The intractable financial plight facing working people is the product of deliberate class policies. On Wednesday the Reserve Bank (RBNZ) delivered a Monetary Policy Statement which left the official cash rate (OCR) “on hold” at 5.5 percent—but warned the rate would need to remain “restrictive” for the foreseeable future, with the likelihood of a further hike in the fourth quarter.

The RBNZ told a parliamentary committee last November that it was deliberately engineering a recession. In May, the central bank raised the official cash rate by 25 basis points to 5.5 percent, the latest in 12 consecutive rate rises since October 2021.

The bank forecasts the economy will enter a “double-dip” recession in the third quarter following the recession from October 2022 to March 2023. RBNZ head Adrian Orr outlined a “double-edged risk” to the economy, with persistent inflation and a sharper slowdown looming. Headline inflation and inflation “expectations” had declined but “measures of core inflation remain too high.”

House prices, already among the highest in the OECD in Auckland, are expected to again rise sharply. Compared to the central bank’s previous forecast of a 0.4 percent increase, it now expects prices to rise by 3.2 percent by September 2024 and 9.5 percent to the end of 2025.

As is the case internationally, the ruling elite is responding to the economic crisis, triggered by the pandemic and worsened by the US-NATO war with Russia in Ukraine, by imposing the full burden on the working class. The RBNZ will continue with high interest rates as long as necessary to increase unemployment and beat back a developing movement in the working class for substantial wage increases.

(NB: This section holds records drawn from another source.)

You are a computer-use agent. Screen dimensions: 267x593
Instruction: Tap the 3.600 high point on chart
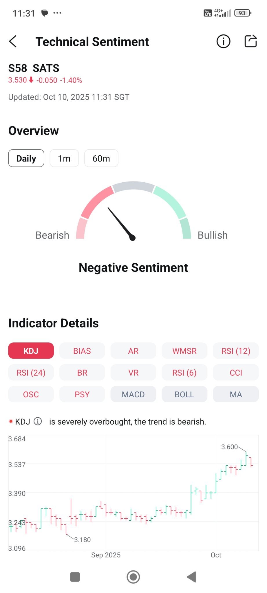[229, 447]
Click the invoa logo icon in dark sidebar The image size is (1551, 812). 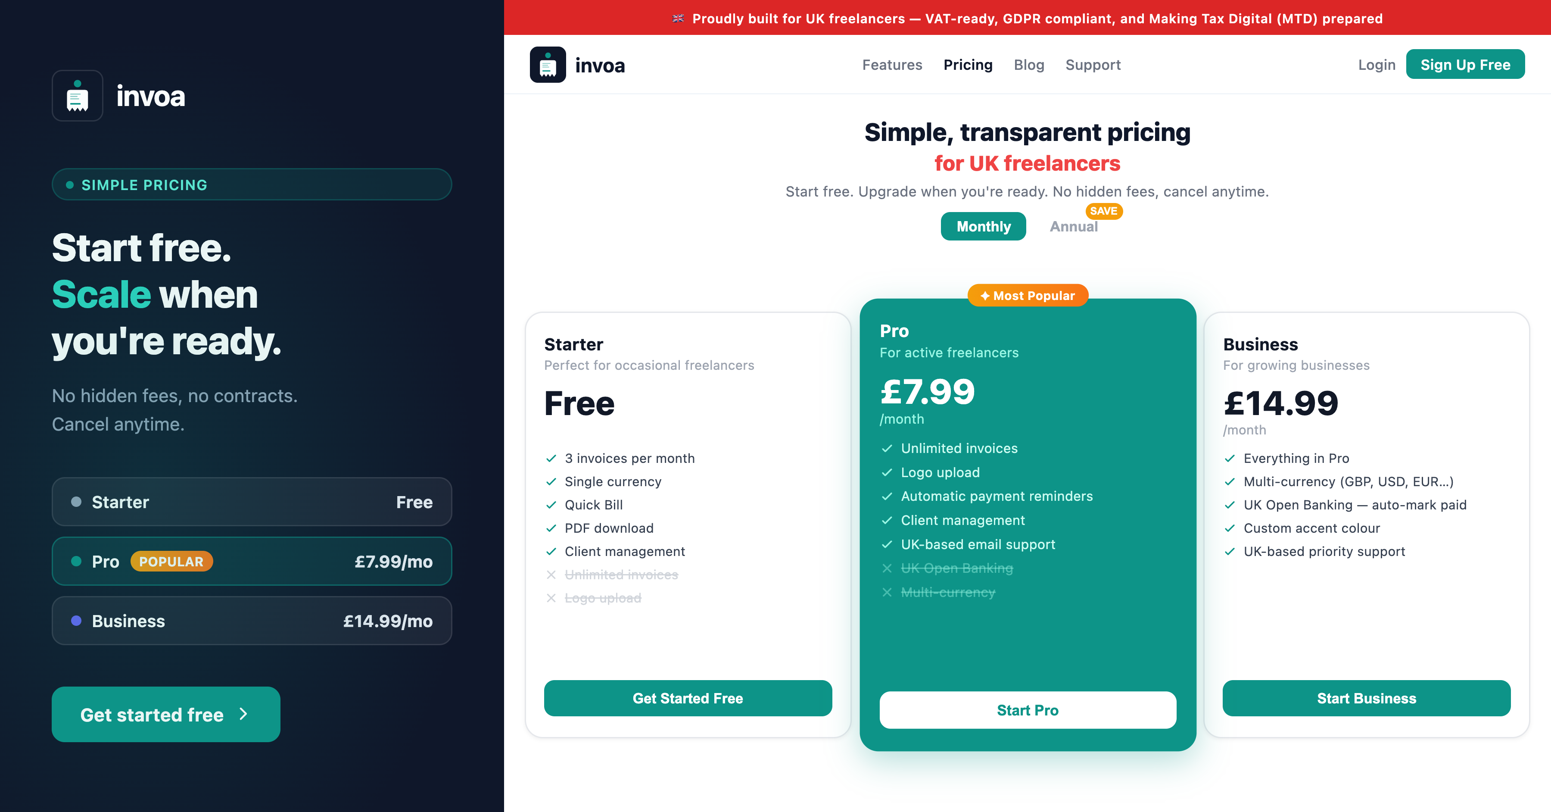coord(78,96)
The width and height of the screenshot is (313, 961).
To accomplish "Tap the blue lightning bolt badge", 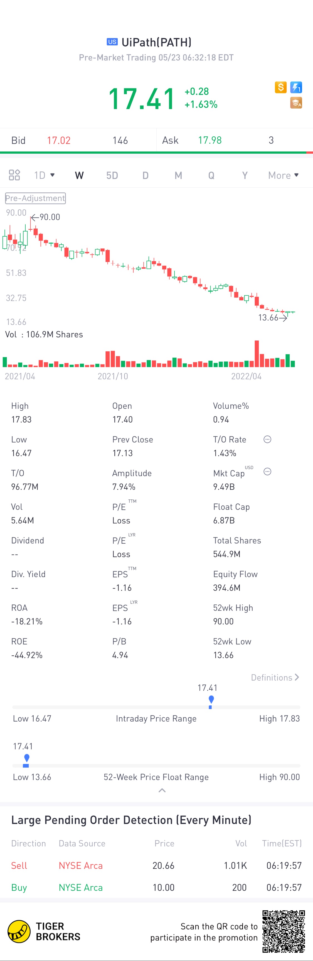I will tap(296, 87).
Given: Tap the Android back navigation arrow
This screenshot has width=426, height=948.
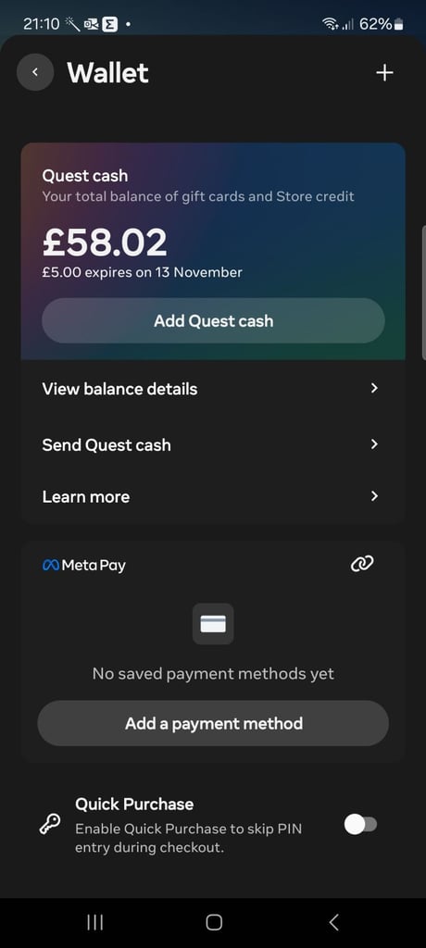Looking at the screenshot, I should tap(333, 922).

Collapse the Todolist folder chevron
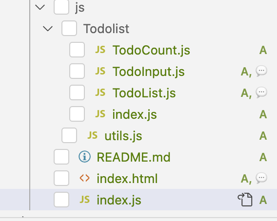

The Labour-led government used the COVID pandemic to transfer tens of billions of dollars to big business, in the form of tax relief, direct bailouts and so-called wage subsidies. During 2020–21, the RBNZ printed $53.5 billion ($US34 billion) to buy up government bonds from the commercial banks, boosting their profits to record levels and contributing to rampant inflation.

The working class is now confronted with an escalating class war agenda to pay for the bailouts.

Job advertisements in July declined for the fourth consecutive month and were 25.8 percent lower than a year earlier, indicating a sharp “cooling” in the labour market. Unemployment has been under 4 percent for over two years, dipping to a 3.2 percent low, but in the June quarter it jumped back to 3.6 percent. Auckland job ads are running at lower levels than before COVID hit.

The parasitic financial sector has benefited enormously from the government’s policies. The four major retail banks made a record $NZ7.18 billion in 2022, a net profit after tax that was $1 billion higher than the year prior and equated to $1 million an hour, according to KPMG. The banks are more profitable than the electricity sector, the supermarkets, and the construction companies put together.

In an attempt to quash growing outrage over the banks’ predatory practices, which includes clamping down on credit availability while raising mortgage, credit card and other loan rates, the government last week directed the Commerce Commission to conduct an inquiry. Unconcerned, the Banking Association welcomed the inquiry and hoped “it will ease concerns about competition and innovation in the sector.”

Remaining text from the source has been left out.